The following series of games resulted in three wins from seventeen – ultimately securing a 15th place finish for the Dragons, crucially failing to qualify for the finals. For a club with a history as successful as St. George, it was an abject failure of a season. Fans were rightly angry. Players were underwhelming on the field and McGregor’s role became an issue of contention. Since September 2019, the rumours have been flying as to whether he would be replaced and, if so, who could step in.
Safe, for now
It was only a short time ago that the discussion of England head coach Shaun Wane being touted to replace McGregor in Sydney was a readily accepted possibility, according to reports.
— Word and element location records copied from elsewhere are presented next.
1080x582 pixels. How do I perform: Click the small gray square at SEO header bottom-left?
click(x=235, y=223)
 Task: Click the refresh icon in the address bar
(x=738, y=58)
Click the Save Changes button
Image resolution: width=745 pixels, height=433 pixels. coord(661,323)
However, once Paul McGregor’s position was confirmed as safe, it only leaves more questions than answers for fans of the historic club. A strong theory is that this could be a financially motivated decision. The club would have been obliged to shell out a $1 million payout if they had terminated his position. However, it seems unlikely. Given the 18-month timeframe remaining on his contract, the financial hit would be far worse if they chose to simply continue to suffer on the pitch and lose more games for the next year and a half. Clearly, the issues are not felt across the team.
Unity from within
At least from a player perspective, there has been a notable amount of support – Senior players including prop James Graham, hooker Ben Hunt and forward Tyson Frizell praised McGregor’s coaching. This sort of news is not to be sniffed at. Typically, the players are some of the first to turn on underperforming coaches.
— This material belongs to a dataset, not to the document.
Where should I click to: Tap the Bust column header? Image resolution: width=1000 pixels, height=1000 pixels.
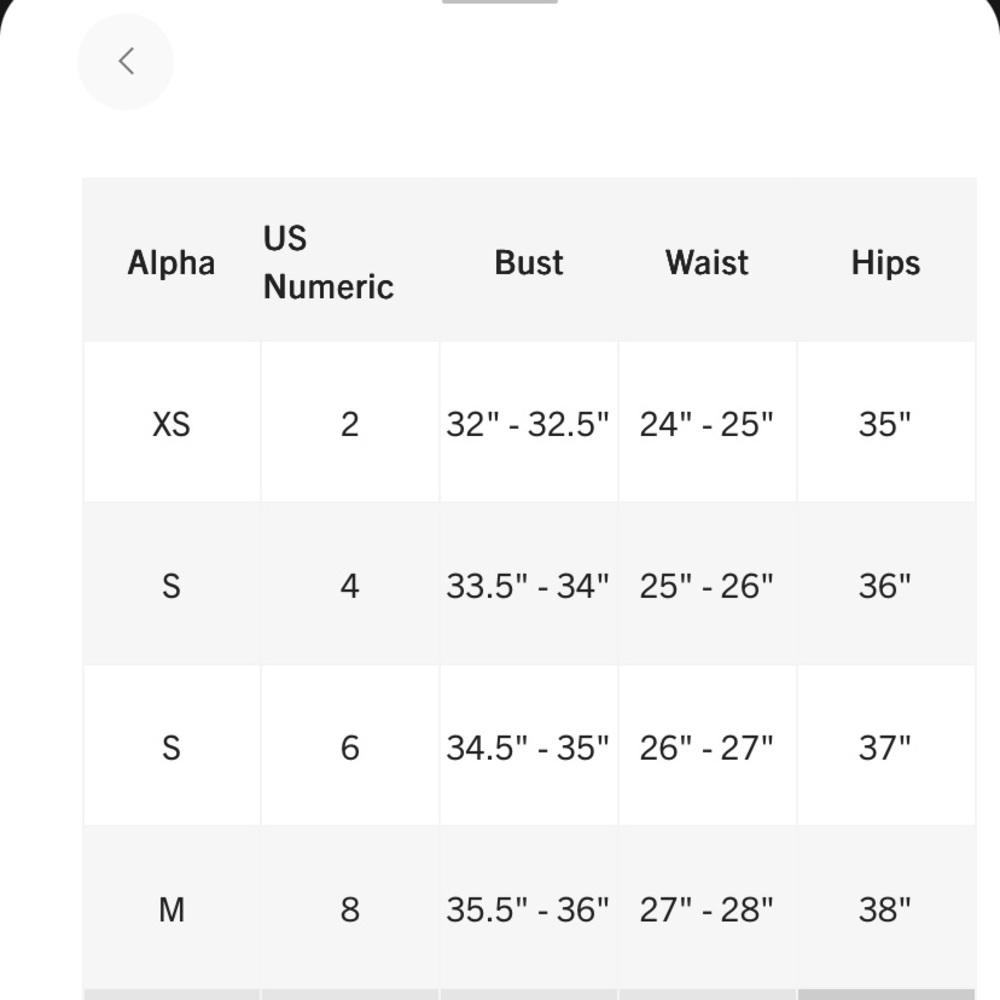[529, 262]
Equally, from the coaches own perspective, he delivered a relatively upfront and honest opinion, claiming he’d ‘wear it’ if the decision was made to remove him. It’s important to remember that this is a coach who did deliver two finals in six and half years for Dragons, and that was following a fairly widespread rebuilding of the team.
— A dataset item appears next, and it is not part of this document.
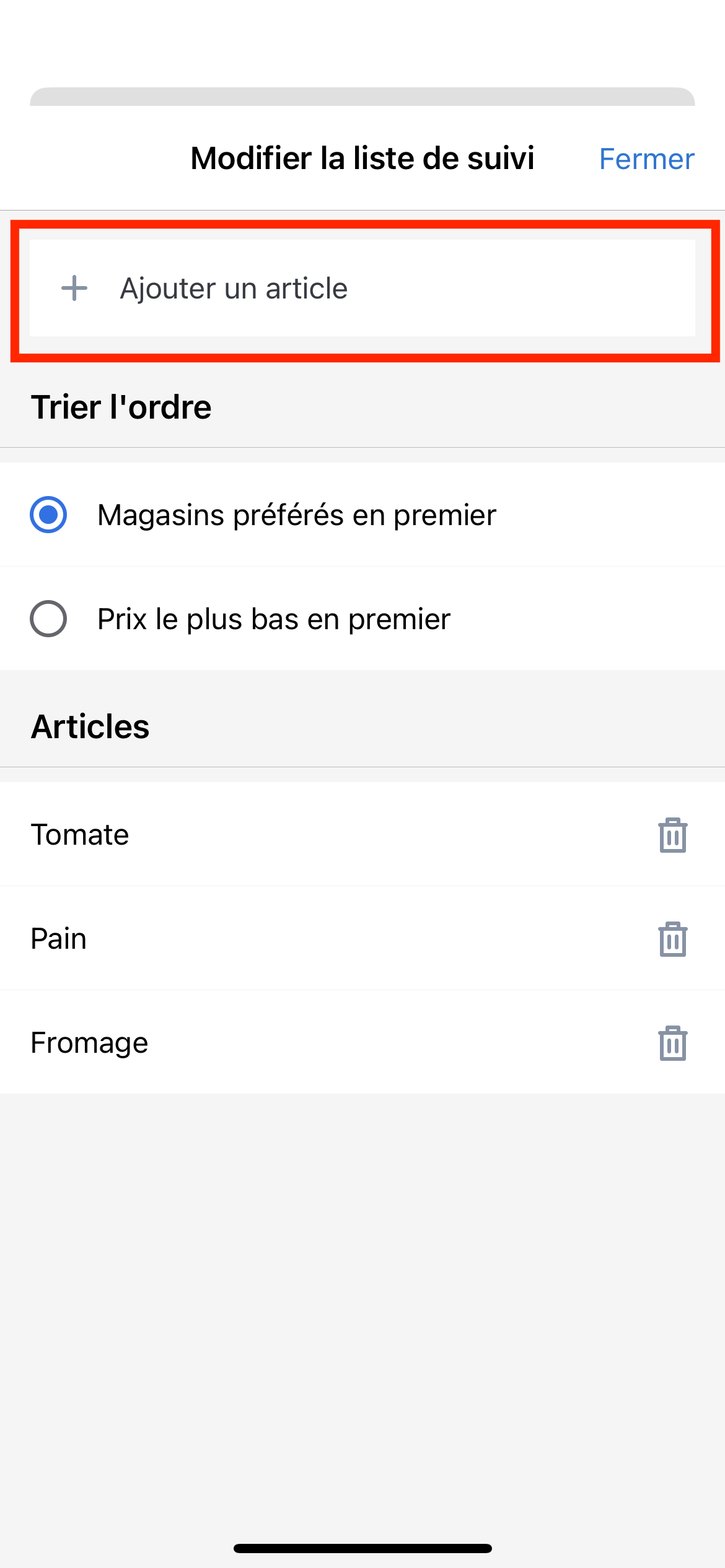
Task: Tap the home indicator bar at bottom
Action: coord(362,1548)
Is it possible that the problems aren’t guaranteed to follow him into the next season – only time will tell. Australian rugby league odds suggest that the jury is out on whether this is a systematic failure – Dragons go in as favourites for their match-up against the Gold Coast Titans after picking up their first win of the season against the Cronulla Sharks.
Improvement is non-negotiable
What seems clear is that change is sorely needed at St. George. If the Board of Directors deem the problem as not lying at McGregor’s feet alone, or perhaps at all, then so be it. The results, meanwhile, cannot remain where they are. It seems highly unlikely that the following 18 months will see no major shifts for Dragons if there isn’t an uptick in performances.